» **Atividade**:
Reescreva todos os registros abaixo como uma lista JSON de strings, com uma string para cada linha e sem as linhas em branco.

Dados de localização por coordenadas de pixel
+ + + +
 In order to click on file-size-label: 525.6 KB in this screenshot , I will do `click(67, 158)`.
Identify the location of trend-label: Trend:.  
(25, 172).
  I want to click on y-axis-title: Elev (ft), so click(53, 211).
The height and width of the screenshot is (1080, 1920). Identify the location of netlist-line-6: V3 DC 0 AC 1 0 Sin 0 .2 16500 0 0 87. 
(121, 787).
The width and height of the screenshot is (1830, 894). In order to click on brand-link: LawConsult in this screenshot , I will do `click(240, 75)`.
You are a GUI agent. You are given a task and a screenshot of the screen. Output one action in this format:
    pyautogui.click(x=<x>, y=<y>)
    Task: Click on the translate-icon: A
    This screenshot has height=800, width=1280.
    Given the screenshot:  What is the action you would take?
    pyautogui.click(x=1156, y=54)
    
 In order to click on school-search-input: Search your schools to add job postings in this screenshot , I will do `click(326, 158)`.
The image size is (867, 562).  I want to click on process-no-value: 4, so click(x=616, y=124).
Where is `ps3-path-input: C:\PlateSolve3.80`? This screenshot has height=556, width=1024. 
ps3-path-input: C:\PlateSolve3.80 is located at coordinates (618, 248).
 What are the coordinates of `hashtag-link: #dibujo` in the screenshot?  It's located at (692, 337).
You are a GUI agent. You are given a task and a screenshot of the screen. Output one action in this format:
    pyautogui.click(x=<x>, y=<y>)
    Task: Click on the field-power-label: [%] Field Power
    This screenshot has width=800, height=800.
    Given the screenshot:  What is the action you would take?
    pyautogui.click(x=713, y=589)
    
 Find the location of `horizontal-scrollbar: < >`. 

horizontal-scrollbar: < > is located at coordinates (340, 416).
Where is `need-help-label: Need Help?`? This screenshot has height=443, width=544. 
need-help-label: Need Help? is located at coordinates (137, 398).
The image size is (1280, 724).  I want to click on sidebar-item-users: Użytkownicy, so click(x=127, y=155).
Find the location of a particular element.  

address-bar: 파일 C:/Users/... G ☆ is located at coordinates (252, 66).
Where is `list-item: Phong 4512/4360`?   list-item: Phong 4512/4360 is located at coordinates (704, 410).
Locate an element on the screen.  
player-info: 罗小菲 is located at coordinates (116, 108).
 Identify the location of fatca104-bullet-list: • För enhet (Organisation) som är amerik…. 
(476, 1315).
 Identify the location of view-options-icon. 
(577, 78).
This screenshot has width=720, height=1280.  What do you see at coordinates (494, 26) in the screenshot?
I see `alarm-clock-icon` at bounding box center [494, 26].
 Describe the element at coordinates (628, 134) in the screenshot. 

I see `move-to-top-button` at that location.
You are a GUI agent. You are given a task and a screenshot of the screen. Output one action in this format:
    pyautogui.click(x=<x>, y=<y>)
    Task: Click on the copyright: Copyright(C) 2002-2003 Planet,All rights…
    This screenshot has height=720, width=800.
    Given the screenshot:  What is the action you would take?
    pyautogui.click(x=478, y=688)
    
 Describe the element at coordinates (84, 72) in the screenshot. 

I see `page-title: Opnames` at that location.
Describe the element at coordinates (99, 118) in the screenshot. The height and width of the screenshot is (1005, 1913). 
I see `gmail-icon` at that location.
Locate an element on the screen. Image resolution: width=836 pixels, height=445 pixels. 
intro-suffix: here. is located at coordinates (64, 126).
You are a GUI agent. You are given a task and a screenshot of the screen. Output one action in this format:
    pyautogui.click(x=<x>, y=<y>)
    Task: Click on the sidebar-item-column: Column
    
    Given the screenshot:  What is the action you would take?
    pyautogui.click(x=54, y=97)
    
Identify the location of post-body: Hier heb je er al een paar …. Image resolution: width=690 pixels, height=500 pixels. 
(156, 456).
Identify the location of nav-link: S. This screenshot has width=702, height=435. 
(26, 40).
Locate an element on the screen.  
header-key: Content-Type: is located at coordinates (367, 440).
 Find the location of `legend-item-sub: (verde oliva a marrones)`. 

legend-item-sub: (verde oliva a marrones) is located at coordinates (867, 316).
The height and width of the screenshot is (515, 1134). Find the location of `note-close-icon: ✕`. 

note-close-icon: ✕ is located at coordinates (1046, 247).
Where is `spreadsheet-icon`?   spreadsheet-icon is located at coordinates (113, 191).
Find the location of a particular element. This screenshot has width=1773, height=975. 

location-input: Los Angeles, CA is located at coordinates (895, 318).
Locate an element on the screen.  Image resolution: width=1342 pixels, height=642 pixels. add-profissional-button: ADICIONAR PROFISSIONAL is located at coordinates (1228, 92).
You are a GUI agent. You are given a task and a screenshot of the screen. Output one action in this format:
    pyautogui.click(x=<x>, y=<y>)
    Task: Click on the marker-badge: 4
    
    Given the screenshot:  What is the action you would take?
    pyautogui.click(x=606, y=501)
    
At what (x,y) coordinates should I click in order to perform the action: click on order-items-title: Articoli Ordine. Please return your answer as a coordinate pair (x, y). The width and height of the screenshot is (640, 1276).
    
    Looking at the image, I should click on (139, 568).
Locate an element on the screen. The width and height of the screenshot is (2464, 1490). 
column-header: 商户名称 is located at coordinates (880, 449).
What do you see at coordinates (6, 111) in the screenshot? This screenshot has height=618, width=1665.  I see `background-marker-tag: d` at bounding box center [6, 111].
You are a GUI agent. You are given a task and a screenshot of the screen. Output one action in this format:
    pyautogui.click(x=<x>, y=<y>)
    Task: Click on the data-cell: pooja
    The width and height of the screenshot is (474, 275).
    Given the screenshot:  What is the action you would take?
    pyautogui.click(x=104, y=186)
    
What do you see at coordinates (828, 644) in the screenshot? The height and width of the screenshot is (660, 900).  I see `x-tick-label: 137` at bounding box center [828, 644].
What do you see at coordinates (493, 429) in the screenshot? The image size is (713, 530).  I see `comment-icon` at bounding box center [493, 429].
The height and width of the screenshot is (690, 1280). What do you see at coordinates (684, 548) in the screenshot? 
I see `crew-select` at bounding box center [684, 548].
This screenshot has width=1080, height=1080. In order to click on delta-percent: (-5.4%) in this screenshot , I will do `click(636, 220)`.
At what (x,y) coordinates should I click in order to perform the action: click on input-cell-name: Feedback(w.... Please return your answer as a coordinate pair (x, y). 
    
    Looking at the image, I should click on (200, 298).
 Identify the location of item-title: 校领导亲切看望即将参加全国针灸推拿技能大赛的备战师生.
+ + + +
» **Resposta do exercício**:
[
  " In order to click on file-size-label: 525.6 KB in this screenshot , I will do `click(67, 158)`.",
  "Identify the location of trend-label: Trend:.  ",
  "(25, 172).",
  "  I want to click on y-axis-title: Elev (ft), so click(53, 211).",
  "The height and width of the screenshot is (1080, 1920). Identify the location of netlist-line-6: V3 DC 0 AC 1 0 Sin 0 .2 16500 0 0 87. ",
  "(121, 787).",
  "The width and height of the screenshot is (1830, 894). In order to click on brand-link: LawConsult in this screenshot , I will do `click(240, 75)`.",
  "You are a GUI agent. You are given a task and a screenshot of the screen. Output one action in this format:",
  "    pyautogui.click(x=<x>, y=<y>)",
  "    Task: Click on the translate-icon: A",
  "    This screenshot has height=800, width=1280.",
  "    Given the screenshot:  What is the action you would take?",
  "    pyautogui.click(x=1156, y=54)",
  " In order to click on school-search-input: Search your schools to add job postings in this screenshot , I will do `click(326, 158)`.",
  "The image size is (867, 562).  I want to click on process-no-value: 4, so click(x=616, y=124).",
  "Where is `ps3-path-input: C:\\PlateSolve3.80`? This screenshot has height=556, width=1024. ",
  "ps3-path-input: C:\\PlateSolve3.80 is located at coordinates (618, 248).",
  " What are the coordinates of `hashtag-link: #dibujo` in the screenshot?  It's located at (692, 337).",
  "You are a GUI agent. You are given a task and a screenshot of the screen. Output one action in this format:",
  "    pyautogui.click(x=<x>, y=<y>)",
  "    Task: Click on the field-power-label: [%] Field Power",
  "    This screenshot has width=800, height=800.",
  "    Given the screenshot:  What is the action you would take?",
  "    pyautogui.click(x=713, y=589)",
  " Find the location of `horizontal-scrollbar: < >`. ",
  "horizontal-scrollbar: < > is located at coordinates (340, 416).",
  "Where is `need-help-label: Need Help?`? This screenshot has height=443, width=544. ",
  "need-help-label: Need Help? is located at coordinates (137, 398).",
  "The image size is (1280, 724).  I want to click on sidebar-item-users: Użytkownicy, so click(x=127, y=155).",
  "Find the location of a particular element.  ",
  "address-bar: 파일 C:/Users/... G ☆ is located at coordinates (252, 66).",
  "Where is `list-item: Phong 4512/4360`?   list-item: Phong 4512/4360 is located at coordinates (704, 410).",
  "Locate an element on the screen.  ",
  "player-info: 罗小菲 is located at coordinates (116, 108).",
  " Identify the location of fatca104-bullet-list: • För enhet (Organisation) som är amerik…. ",
  "(476, 1315).",
  " Identify the location of view-options-icon. ",
  "(577, 78).",
  "This screenshot has width=720, height=1280.  What do you see at coordinates (494, 26) in the screenshot?",
  "I see `alarm-clock-icon` at bounding box center [494, 26].",
  " Describe the element at coordinates (628, 134) in the screenshot. ",
  "I see `move-to-top-button` at that location.",
  "You are a GUI agent. You are given a task and a screenshot of the screen. Output one action in this format:",
  "    pyautogui.click(x=<x>, y=<y>)",
  "    Task: Click on the copyright: Copyright(C) 2002-2003 Planet,All rights…",
  "    This screenshot has height=720, width=800.",
  "    Given the screenshot:  What is the action you would take?",
  "    pyautogui.click(x=478, y=688)",
  " Describe the element at coordinates (84, 72) in the screenshot. ",
  "I see `page-title: Opnames` at that location.",
  "Describe the element at coordinates (99, 118) in the screenshot. The height and width of the screenshot is (1005, 1913). ",
  "I see `gmail-icon` at that location.",
  "Locate an element on the screen. Image resolution: width=836 pixels, height=445 pixels. ",
  "intro-suffix: here. is located at coordinates (64, 126).",
  "You are a GUI agent. You are given a task and a screenshot of the screen. Output one action in this format:",
  "    pyautogui.click(x=<x>, y=<y>)",
  "    Task: Click on the sidebar-item-column: Column",
  "    Given the screenshot:  What is the action you would take?",
  "    pyautogui.click(x=54, y=97)",
  "Identify the location of post-body: Hier heb je er al een paar …. Image resolution: width=690 pixels, height=500 pixels. ",
  "(156, 456).",
  "Identify the location of nav-link: S. This screenshot has width=702, height=435. ",
  "(26, 40).",
  "Locate an element on the screen.  ",
  "header-key: Content-Type: is located at coordinates (367, 440).",
  " Find the location of `legend-item-sub: (verde oliva a marrones)`. ",
  "legend-item-sub: (verde oliva a marrones) is located at coordinates (867, 316).",
  "The height and width of the screenshot is (515, 1134). Find the location of `note-close-icon: ✕`. ",
  "note-close-icon: ✕ is located at coordinates (1046, 247).",
  "Where is `spreadsheet-icon`?   spreadsheet-icon is located at coordinates (113, 191).",
  "Find the location of a particular element. This screenshot has width=1773, height=975. ",
  "location-input: Los Angeles, CA is located at coordinates (895, 318).",
  "Locate an element on the screen.  Image resolution: width=1342 pixels, height=642 pixels. add-profissional-button: ADICIONAR PROFISSIONAL is located at coordinates (1228, 92).",
  "You are a GUI agent. You are given a task and a screenshot of the screen. Output one action in this format:",
  "    pyautogui.click(x=<x>, y=<y>)",
  "    Task: Click on the marker-badge: 4",
  "    Given the screenshot:  What is the action you would take?",
  "    pyautogui.click(x=606, y=501)",
  "At what (x,y) coordinates should I click in order to perform the action: click on order-items-title: Articoli Ordine. Please return your answer as a coordinate pair (x, y). The width and height of the screenshot is (640, 1276).",
  "    Looking at the image, I should click on (139, 568).",
  "Locate an element on the screen. The width and height of the screenshot is (2464, 1490). ",
  "column-header: 商户名称 is located at coordinates (880, 449).",
  "What do you see at coordinates (6, 111) in the screenshot? This screenshot has height=618, width=1665.  I see `background-marker-tag: d` at bounding box center [6, 111].",
  "You are a GUI agent. You are given a task and a screenshot of the screen. Output one action in this format:",
  "    pyautogui.click(x=<x>, y=<y>)",
  "    Task: Click on the data-cell: pooja",
  "    The width and height of the screenshot is (474, 275).",
  "    Given the screenshot:  What is the action you would take?",
  "    pyautogui.click(x=104, y=186)",
  "What do you see at coordinates (828, 644) in the screenshot? The height and width of the screenshot is (660, 900).  I see `x-tick-label: 137` at bounding box center [828, 644].",
  "What do you see at coordinates (493, 429) in the screenshot? The image size is (713, 530).  I see `comment-icon` at bounding box center [493, 429].",
  "The height and width of the screenshot is (690, 1280). What do you see at coordinates (684, 548) in the screenshot? ",
  "I see `crew-select` at bounding box center [684, 548].",
  "This screenshot has width=1080, height=1080. In order to click on delta-percent: (-5.4%) in this screenshot , I will do `click(636, 220)`.",
  "At what (x,y) coordinates should I click in order to perform the action: click on input-cell-name: Feedback(w.... Please return your answer as a coordinate pair (x, y). ",
  "    Looking at the image, I should click on (200, 298).",
  " Identify the location of item-title: 校领导亲切看望即将参加全国针灸推拿技能大赛的备战师生."
]